TASK DESCRIPTION:
Can you reproduce the listing below line for line, keeping every character unchanged?

=-=-=-=-=

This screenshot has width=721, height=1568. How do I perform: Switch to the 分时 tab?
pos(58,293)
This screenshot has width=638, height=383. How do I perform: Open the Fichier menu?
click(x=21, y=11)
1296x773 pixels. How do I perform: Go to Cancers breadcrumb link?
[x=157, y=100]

=-=-=-=-=

RESPONSE:
This screenshot has width=721, height=1568. How do I perform: Switch to the 分时 tab?
pos(58,293)
This screenshot has width=638, height=383. How do I perform: Open the Fichier menu?
click(x=21, y=11)
1296x773 pixels. How do I perform: Go to Cancers breadcrumb link?
[x=157, y=100]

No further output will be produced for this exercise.